Étienne de France (1984) is a French visual artist and filmmaker. He is best known for multiple art projects mixing documentary and fiction, most notably the 2012 docufiction film Tales of Sea Cow, about a fictional rediscovery of the extinct Steller's sea cow, a sirenian from the Bering Sea; and his "Icelandtrain" Project, concerning a hypothetical modern passenger rail network in Iceland (a nation which has never possessed any passenger railroad).

==Biography==
Etienne de France was born in France in 1984. He completed his bachelor's degree in Art History at the University of Paris / Panthéon Sorbonne, in Paris, France, in 2008. He then moved to Iceland and completed his B.A. in Visual Arts at the Iceland Academy of Arts, in Reykjavík, Iceland, in 2008.

==Tales of a Sea Cow==
Etienne de France wrote and produced his 59-minute pseudo-documentary film Tales of a Sea Cow in 2012. This film portrays a fictional 2006 re-discovery by marine biologists of a living population of the Steller's sea cow, an extinct sirenian species, off the coast of Greenland in the Arctic Ocean and Atlantic Ocean via analysis of sound recordings of their calls. The Steller's Sea Cow is known historically only from several islands in the Bering Sea, and prehistorically as a fossil at various sites on both the North American and Asian sides of the Pacific Ocean; no known Steller's Sea Cow has ever lived in the North Atlantic Ocean (although species of the related manatee do live in southern portions).

This film was inspired by real scientific studies and techniques such as the article entitled Information Entropy of Humpback Whales Songs, published by scientists Ryuji Suzuki, John R. Buck and Peter Tyack in 2005. One of these authors, the scientist John R. Buck (of the University of Massachusetts Dartmouth) is the scientific advisor for this film.

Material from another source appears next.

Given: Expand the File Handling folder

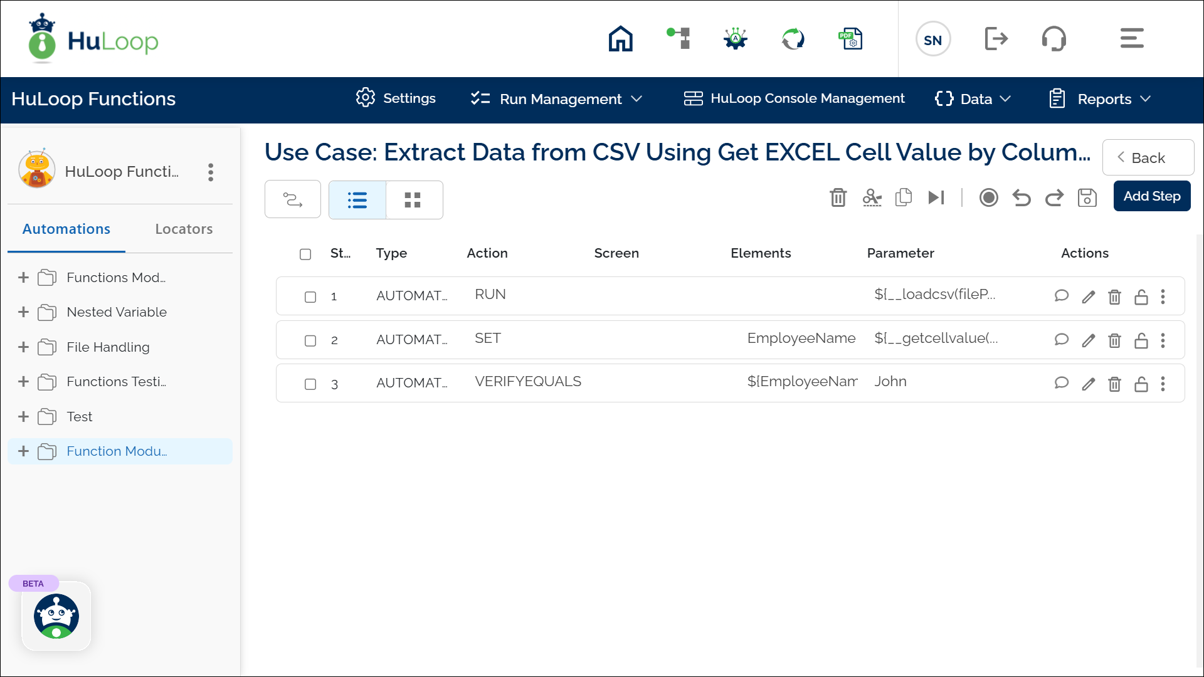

This film has been exhibited in public institutions such as art museums and universities in countries in Europe, including Italy, Iceland, and France, and has been screened in Canada

The cast of this film is largely Icelandic, and includes as lead actors Friðgeir Einarsson and Aðalbjörg Þóra Árnadóttir.

French Art critic Annick Buread found this film to be a " tongue in cheek and joyous but unsettling fable".

Tales of a Sea Cow was a finalist for the 2013 Lichter Art Award, an international video art award in Frankfurt.

This film was also nominated for the 2013 "Limited Budget Award" category of the Wildtalk Africa 2013 Roscar Awards, a biennial South African wildlife film award.

==Icelandtrain and Icelandtraincity projects==
Etienne de France produced and organized an "advertising project" for a hypothetical passenger railroad service in Iceland called the "Icelandtrain". Iceland is a nation with no past or present passenger railroad service of any kind, although several industrial or harbor railroads once existed in Iceland. This art project included an Icelandtrain "website", "tickets", a logo, and a fashion show exhibiting hypothetical uniforms for various Icelandtrain "staff" (including stationmasters, train operators, and the like).

The Icelandtraincity project is a related urban planning/architecture project advocating the planning of modular cities in Iceland supported by a railroad network in order to reduce dependence on fossil fuel energy. Etienne de France produced a sculpture depicting such a city.

Katharina Hauptmann of The Iceland Review cited this work as a " wonderful and interesting art project" that shows that a railroad system is in the minds of many Icelandic people and advocates for such a rail system.

==Other works==
- Rise is a sculptural exhibit of 17 sculptures that occupied the island of Domaine de Chamarande. It consists of tree huts and other objects that the artist claims have Mesoamerican influence.
- Exploration of a Failure is a short film (24 minutes) concerning nature and a 200 km walk performed by the artist near his house in Burgundy, France.